Conservative Party supporters are the most likely to believe the deadline will be kept to and there will not be a further Brexit delay.
Some 41 per cent of Tory backers believe leaving in accordance with the current timeline is likely but more believe it is unlikely at 48 per cent.
A majority of Labour and Lib Dem voters appear to believe there will be another Brexit delay.
Some 63 per cent of people who voted Labour in 2017 think Brexit by October 31 is unlikely with the number at 64 per cent for Lib Dem voters.
Matthew Smith, lead data journalist at YouGov, suggested the public just ‘doesn’t buy’ Mr Johnson’s pledge.
He said: ‘Worryingly for Johnson, even Conservative and Leave voters are sceptical.
‘Half (50 per cent) of those who voted for Brexit back in 2016 think it’s unlikely to have taken place by November, as do 48 per cent of Tory voters.
‘Remainers, Lib Dems and Labour are all even more doubtful that the deadline can be reached, with between 63 per cent and 64 per cent in each of these groups saying they don’t expect to see Brexit having taken place by then.’
A promise to deliver Brexit by October 31 has been the centre piece of Mr Johnson’s Tory leadership campaign.
He has made Halloween a hard deadline and has said he will not countenance another delay.
Mr Hunt has been slightly softer on the issue.
The Foreign Secretary has said he would keep the option of a No Deal divorce on the table but would also be willing to agree to a short extension if a deal with Brussels was in sight.
Mr Johnson’s hardline Brexit stance – he has also ruled out calling an election before Britain has left the bloc – has put the UK and EU on a collision course.

Questions:
1: In the Brexit polling text, what share of Tory backers think leaving on the current timeline is likely?
2: Return word for word the section of the Brexit polling text between "Some 41 per" and "Lib Dem voters.", inclusive.
Draw only on the Brexit polling text.

Supplied records:

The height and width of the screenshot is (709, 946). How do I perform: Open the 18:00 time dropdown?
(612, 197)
* * *
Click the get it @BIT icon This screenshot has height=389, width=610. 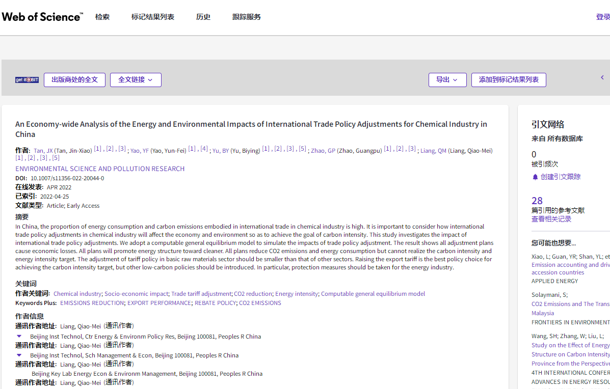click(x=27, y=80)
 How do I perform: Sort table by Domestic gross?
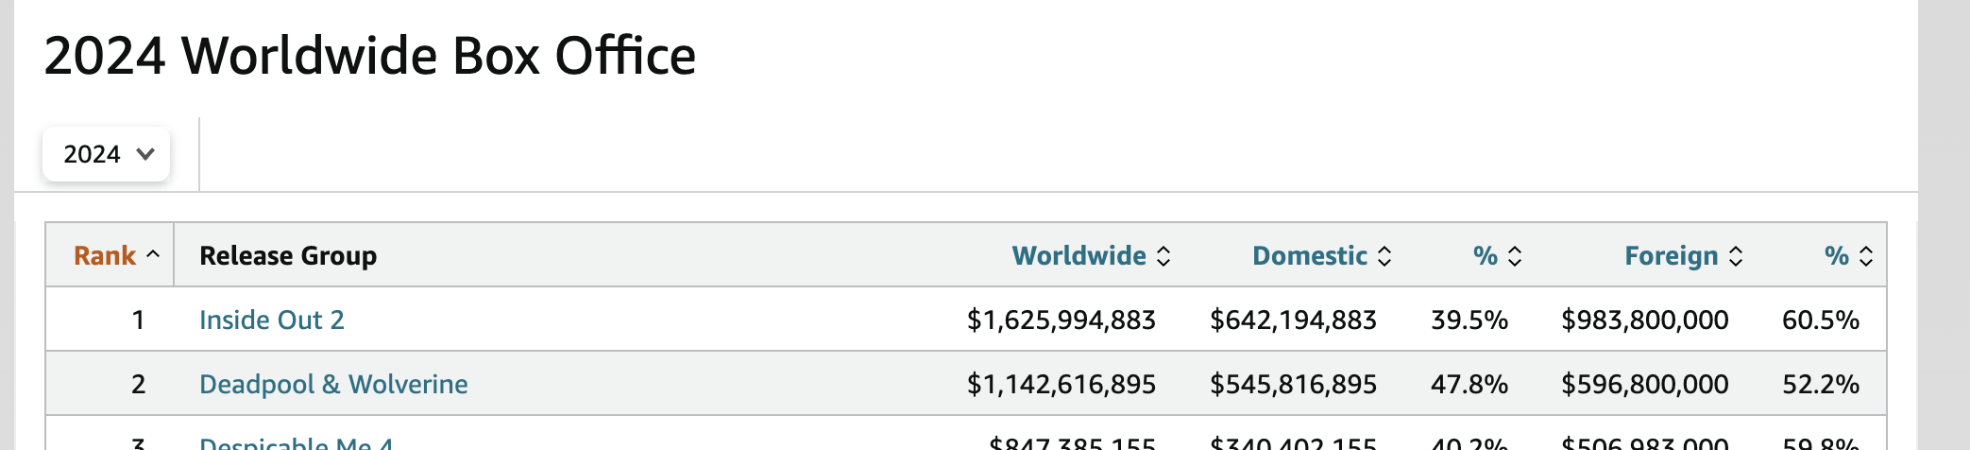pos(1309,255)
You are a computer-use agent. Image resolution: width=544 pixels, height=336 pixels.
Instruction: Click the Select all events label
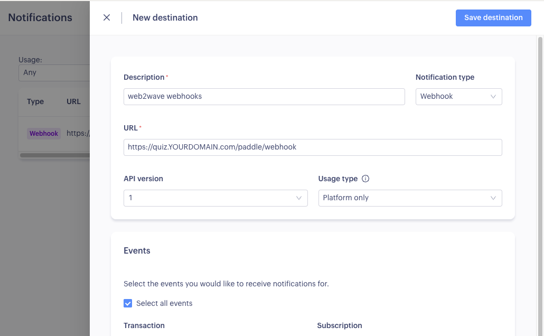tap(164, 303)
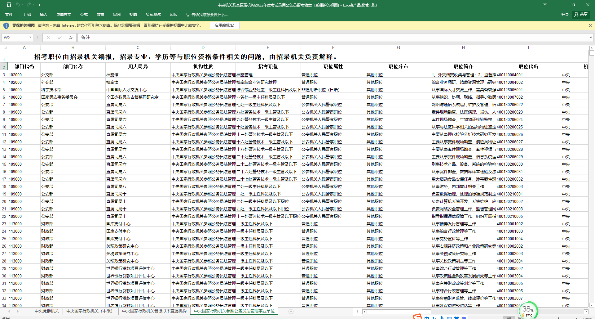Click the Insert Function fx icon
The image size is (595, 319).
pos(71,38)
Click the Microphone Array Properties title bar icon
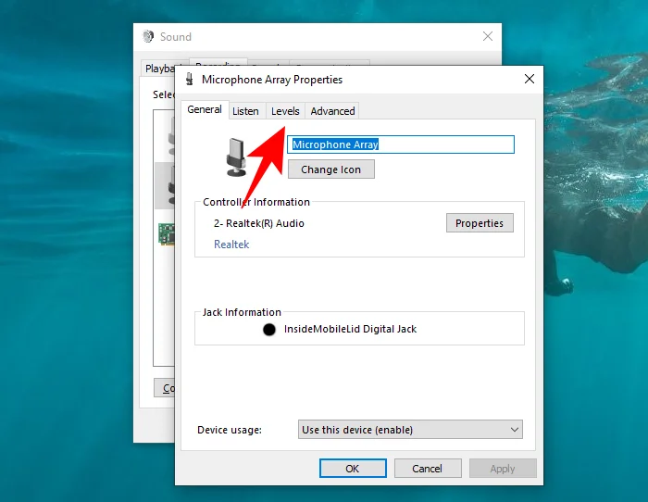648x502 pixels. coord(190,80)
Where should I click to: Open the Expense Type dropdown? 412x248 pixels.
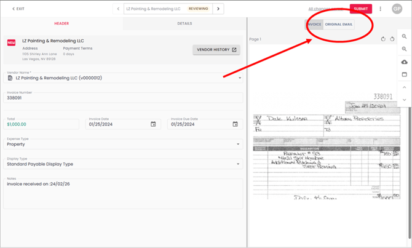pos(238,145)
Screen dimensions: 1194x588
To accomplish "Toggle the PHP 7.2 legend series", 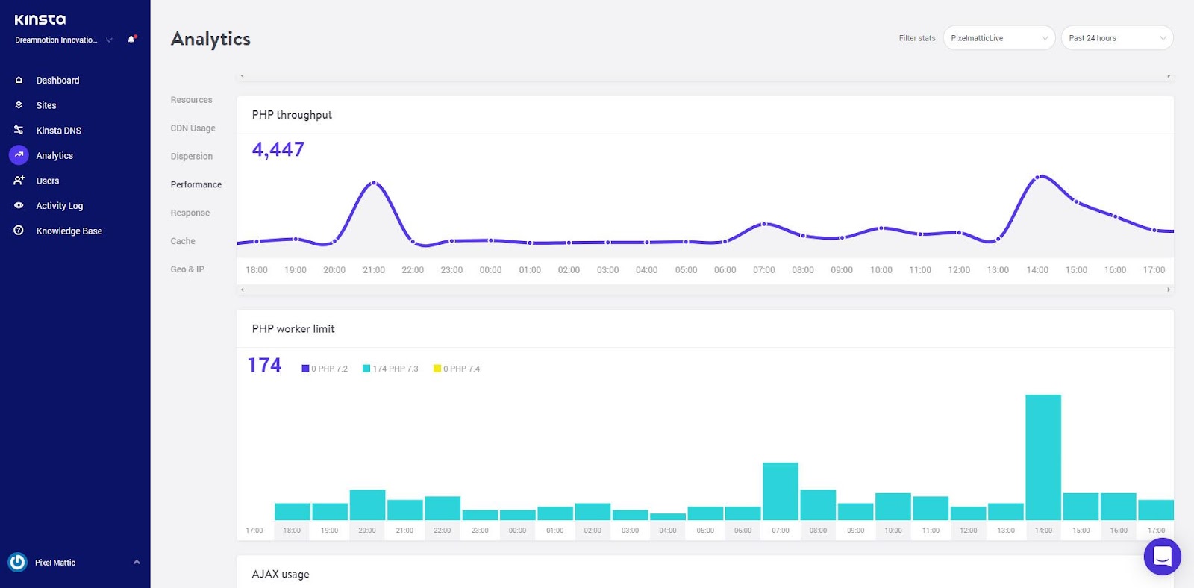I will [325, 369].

Answers for this exercise:
1: 41 per cent.

2:
Some 41 per cent of Tory backers believe leaving in accordance with the current timeline is likely but more believe it is unlikely at 48 per cent.
A majority of Labour and Lib Dem voters appear to believe there will be another Brexit delay.
Some 63 per cent of people who voted Labour in 2017 think Brexit by October 31 is unlikely with the number at 64 per cent for Lib Dem voters.